Cheers (urinating dog)

Friday, May 11, 2007

In the Crosswalk Part II

Some clarification:

I'm reading Wil McCarthy's Lost in Transmission, which is the second of a brilliant science fiction trilogy (prequeled with Collapsium) about a time period where everyone is immorbid and the very walls can provide a person with anything they need. It is paradise. And then these generally immortal people have kids.

Kids rebel against their parents (enough do, rather). And when mom and dad will always be there? More particularly, if the rulers-for-life have a son, he'll always be a prince. This is the premise for the series, told from the perspective of a good friend of the prince.

In Lost in Transmission, the kids (read: 20-to-30-year-olds) take an interstellar voyage to colonize a star for the first time. Now, the number of sci fi novels that deal with first colonization is huge, and I've read quite a few of them, and a lot aboot humanity well past this initial expansion. But McCarthy takes an interesting approach to it: that it will fail, a reflection of what will happen later.

The colony fails because the colonists, specifically the prince, try to recreate the world they came from. The not-quite-evident problem is that there is not enough manpower to generate the economy needed to support this. Things almost immediately begin a slow spiral downward (there are other reasons, too, but this is the one that fascinates me).

So if they had taken a step back, several rungs down the economical ladder, and worked from there, the colony may have worked. If they had ditched their weekends, become less dependent on the technology they came with, rediscovered how to use their hands and minds (and bodies, for pregnancies), they probably would have survived. The series ends with the idea that these old skills were relearned, and proves that humanity is adaptable to the circumstance.

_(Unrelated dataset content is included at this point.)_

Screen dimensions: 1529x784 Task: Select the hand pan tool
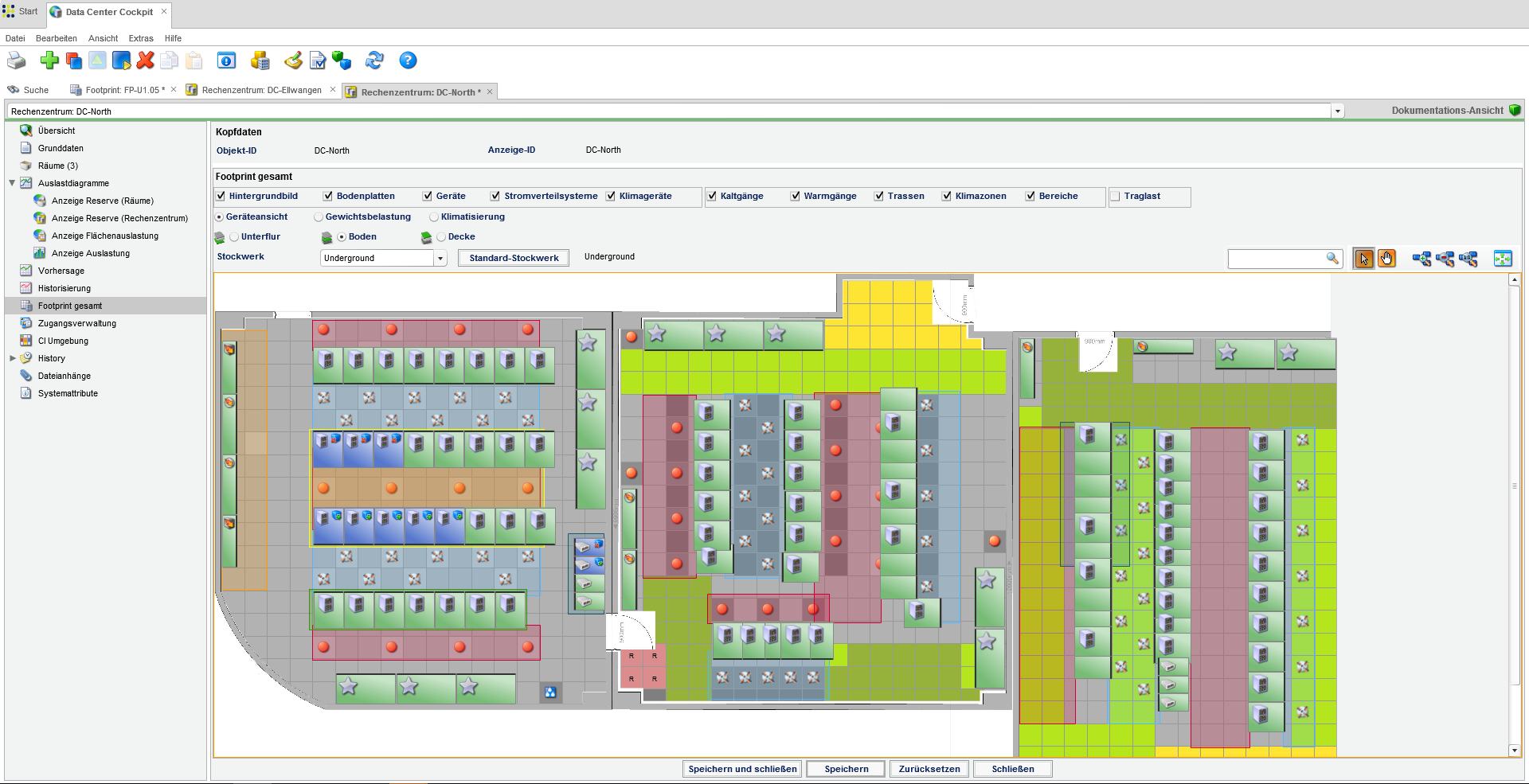(1386, 259)
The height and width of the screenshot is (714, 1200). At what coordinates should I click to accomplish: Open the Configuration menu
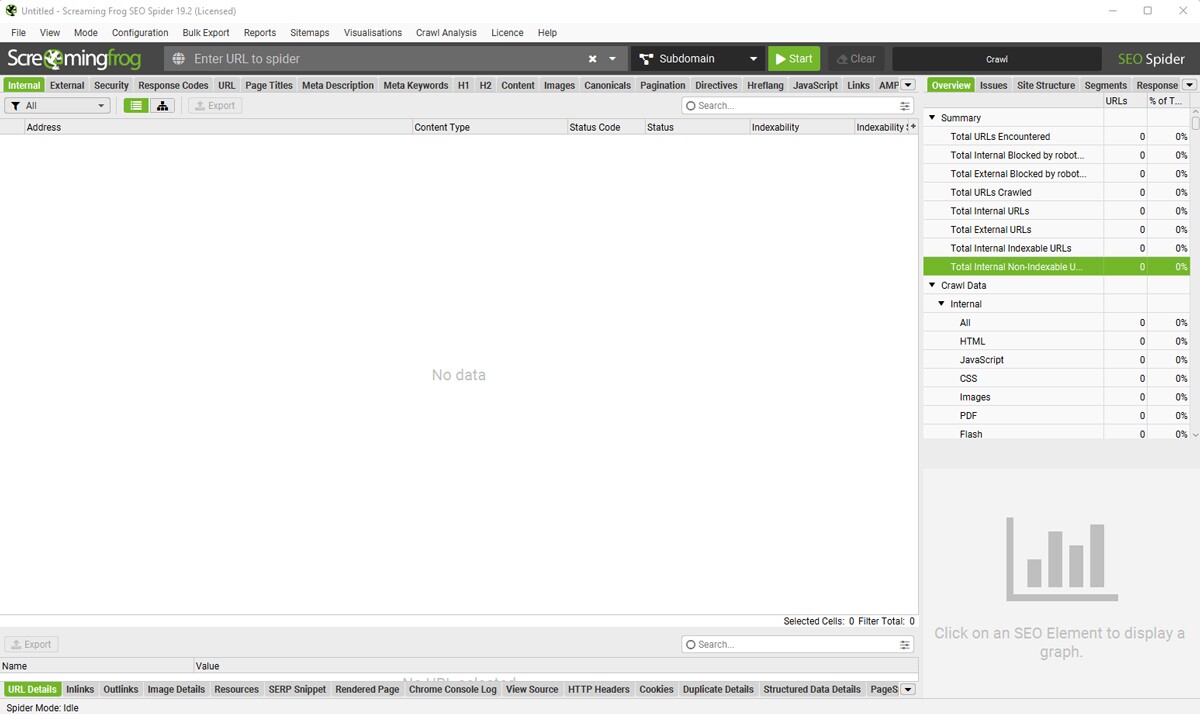tap(140, 33)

That may not clarify my previous post entirely, but it may help. Thanks.

Thursday, May 10, 2007

In the Crosswalk

The jist is, at some point in human history, the weekend was invented. Before then, humans (us) worked when we had to to do the stuff we needed to to survive. At some point, enough of us existed that we could have weekends, and relax, and party, and become alcoholics or abusers, and get into rehab (and there were people to help you out of rehab), and people to guard people who were habituals ...

Well. Are we better now?

Thursday, May 03, 2007

OK, Poker, AP Stylewise

I play poker. Online, now. Cause our weekend group doesn't meet when I want to play, which is always. And when it meets, it's REALLY fun. But sometimes, you know, I want my 7 hours on Saturday night for other stuff.

So I play online. I came in 33rd in a tourney that would've landed a chance for $120K, entirely with no cost to me in cash. About 8 hours of real life, tho. Just tonight I doubled up my faux chips in no time flat, so ... Guess I'm OK at this.